You also assert that “Family relatives often work in similar fields of work, but most viewers will feel that the father-daughter relationship is especially strong, and quite distinct in nature from that between an individual and his in-laws, his siblings, or even his parents — from whom the individual will naturally grow independent as he or she grows older. The child-parent relationship is different. A father never grows ‘independent’ of his progeny, never stops hoping for the best for them, never stops rooting for them in the hurly-burly of life. Ever.”
Therefore you believe it is untenable for Mr. Anderson to continue on the panel, even if he prefaced each appearance with the declaration of his daughter’s employment. You feel that if it was mentioned in every broadcast, then the audience would believe that CBC News was “distancing itself from his (Anderson’s) commentary.” But if it is not mentioned in every episode, it “gives the opposite impression: that it is of little importance.” You believe that even though he is not a staff member, he should be treated as any CBC reporter would be:
But no reasonable viewer would expect that the members of the At Issue panel are to be held to a lesser standard than those governing the conduct of the CBC's national reporters. And surely if Terry Milewski, Chris Hall, Rosemary Barton or Evan Solomon had a daughter working for Justin Trudeau, they would not be the face of CBC news reporting on national issues every day.
You quote from the CBC corporate policy on Ethics and Conflict of Interest to further make the point that the status quo is untenable. You point out that it states:
No conflict should exist or appear to exist between the private interests of CBC/Radio-Canada employees and their official duties.
And under “Disclosure” it says:
If an employee, acting reasonably and in good faith, concludes at any time that there is a conflict of interest or that there are reasonable grounds for a perception of conflict of interest, then the employee has a duty to disclose the matter in writing to their immediate supervisor and to remove the conflict.
In light of these policies you only see one remedy: Mr. Anderson’s removal from the At Issue panel.
The Executive Producer of The National, Mark Harrison, responded to your concerns. He said that he appreciated your support for the At Issue panel, and was interested to read what your views were, but he did not agree with your conclusions.
He explained that Mr. Anderson himself raised the issues of his daughter’s employment “in the interests of transparency.” He quoted what Peter Mansbridge said on that January 26, 2014 broadcast:
Bruce, before I get your comment, I should say you had asked me to actually say, to point out to people, I think most certainly people around Ottawa know the Anderson family is well known for being very involved in politics on a lot of levels. At different times, different members of the family have worked for the Liberals, the senators, the Reform Party, and your daughter is now working for Justin Trudeau. So, putting that out there in context, your thoughts on what Justin Trudeau did?

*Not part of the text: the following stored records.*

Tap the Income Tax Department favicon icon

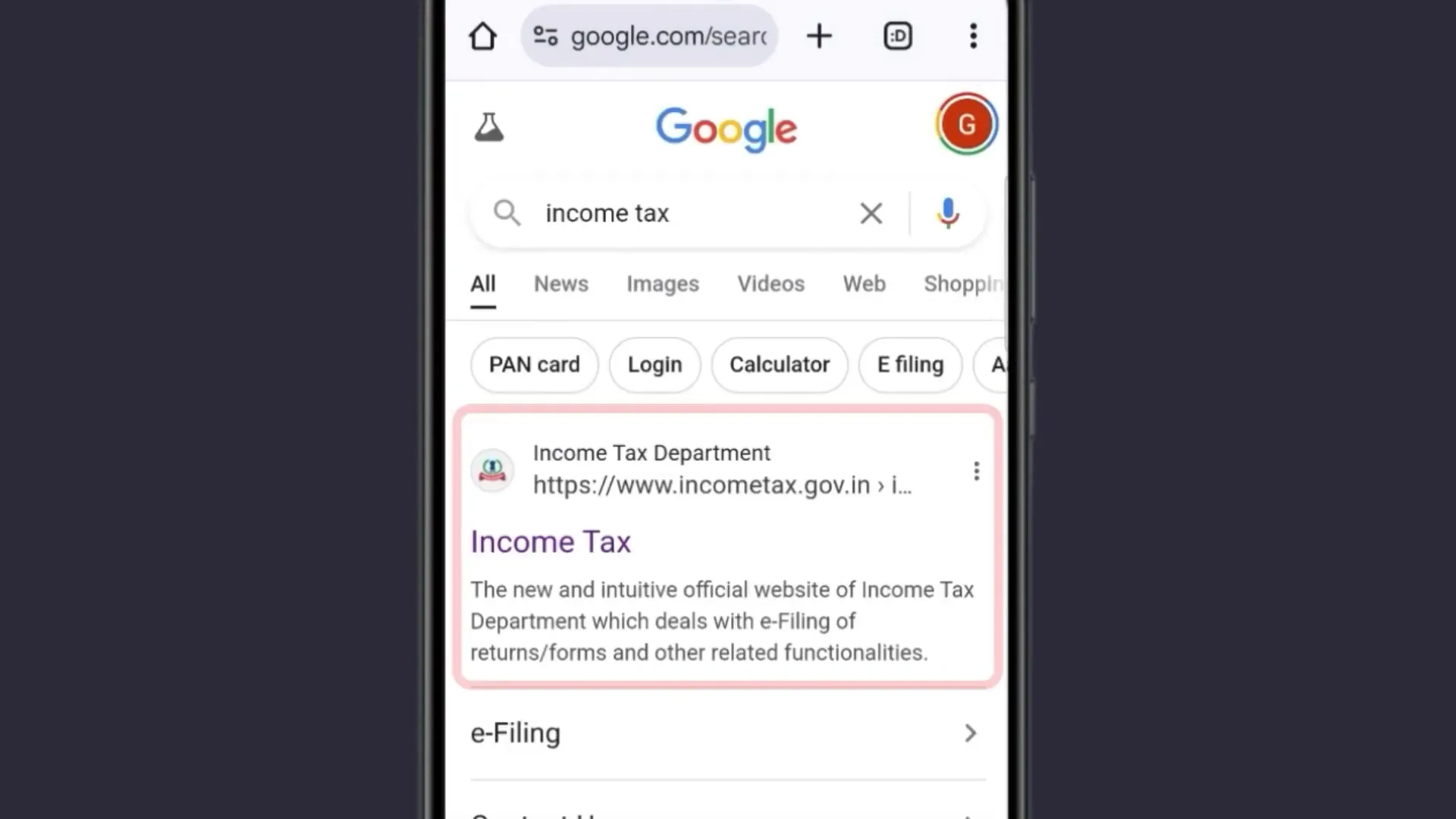coord(492,470)
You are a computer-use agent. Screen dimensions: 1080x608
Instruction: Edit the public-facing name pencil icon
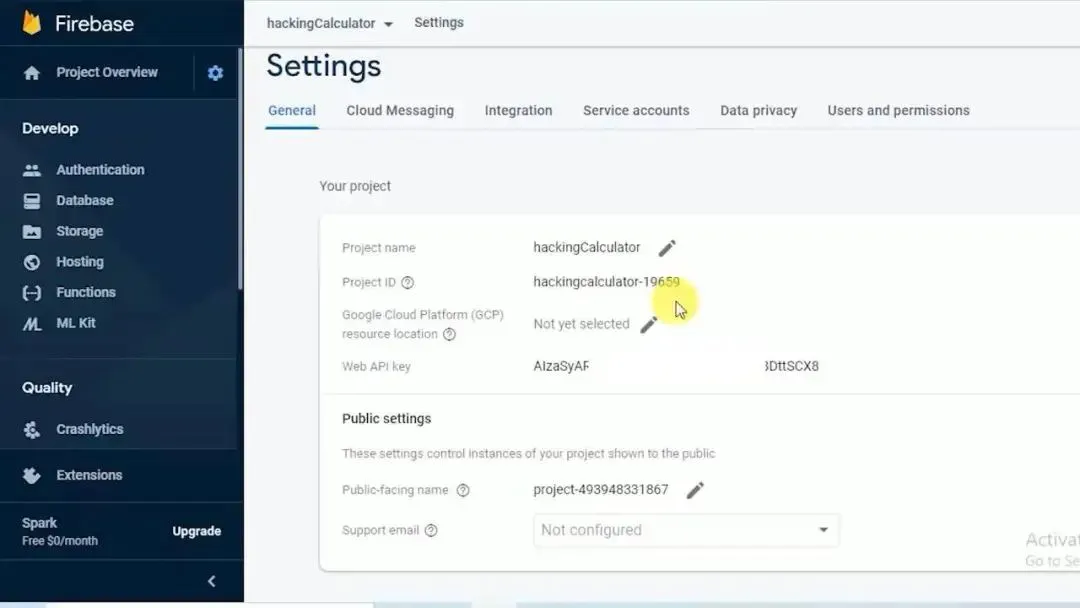695,490
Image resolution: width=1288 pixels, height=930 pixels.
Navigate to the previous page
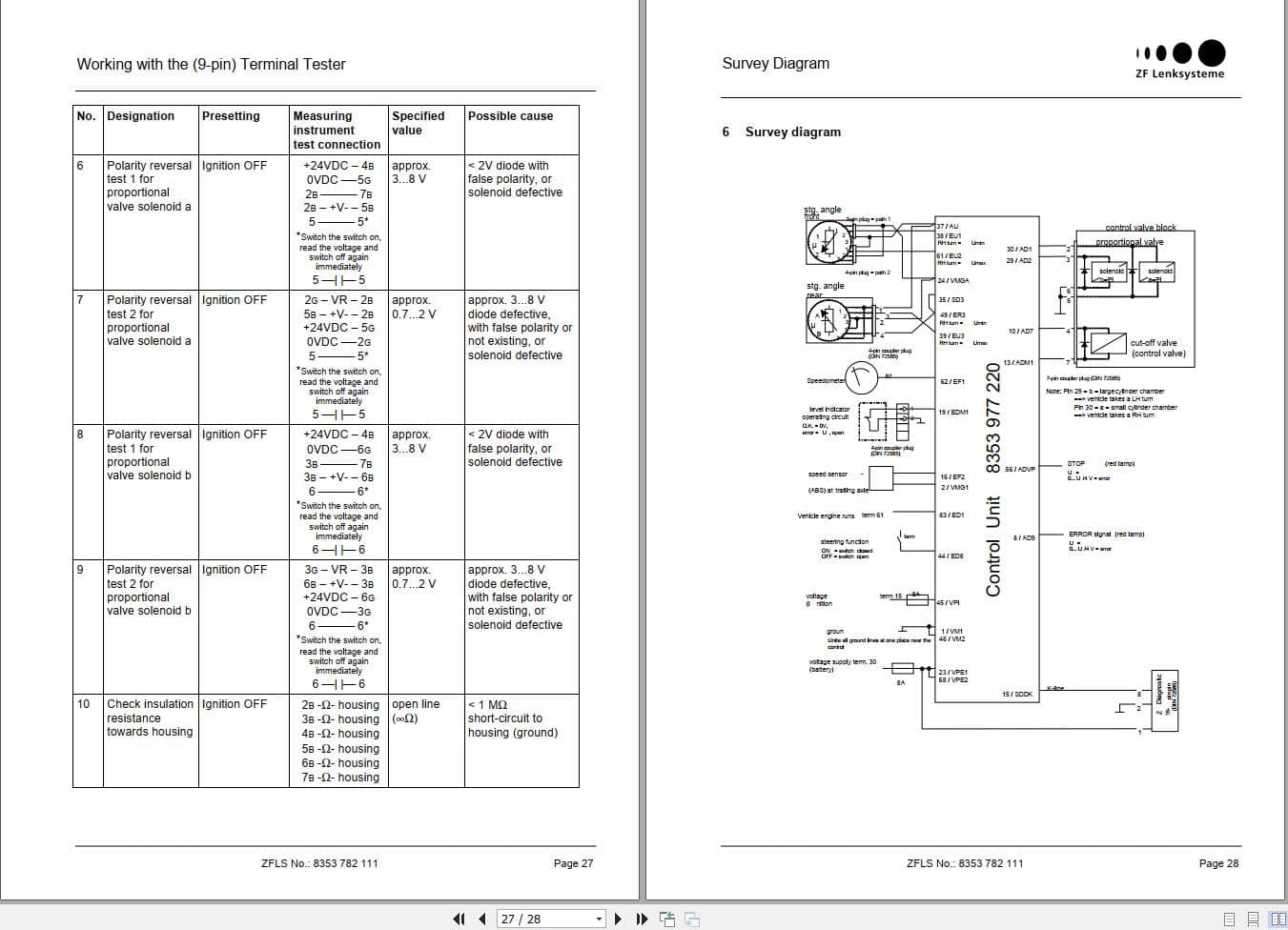click(481, 918)
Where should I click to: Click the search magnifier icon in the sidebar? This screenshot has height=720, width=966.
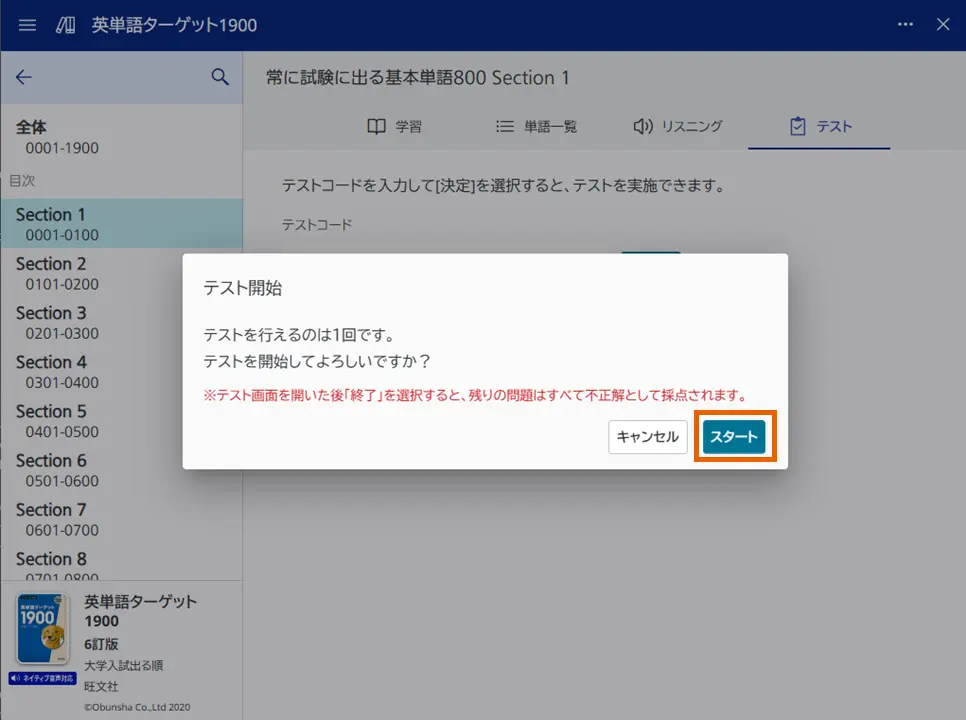pyautogui.click(x=220, y=77)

He added that the biographical note on the National’s web site includes this information as well. He felt this was adequate disclosure rather than repeating it every time the panel is on air because a large segment of the audience are “loyal viewers” who are regular watchers of The National. He added that he did appreciate your point, and while the program would not remind viewers of Mr. Anderson’s daughter’s job in Justin Trudeau’s office, “we will certainly remind viewers as we feel appropriate.” He explained that the Liberals and its leader often are mentioned in episodes of At Issue, but by no means in every one. He added that to mention it in every edition might have a negative effect:
Of course, the Liberals are the country’s third party. While the leader has attracted a certain amount of attention these days, there are editions of At Issue when the Liberals have not been mentioned in any significant fashion. Alternatively, there may be occasions when they are the subject of some comment, but not from Mr. Anderson. In either case, reminding viewers about Mr. Anderson’s daughter seems rather unnecessary. Indeed, continually drawing viewers’ attention to his daughter’s employer could have the opposite effect to that intended: Implying that we doubt his integrity, which of course is not the case.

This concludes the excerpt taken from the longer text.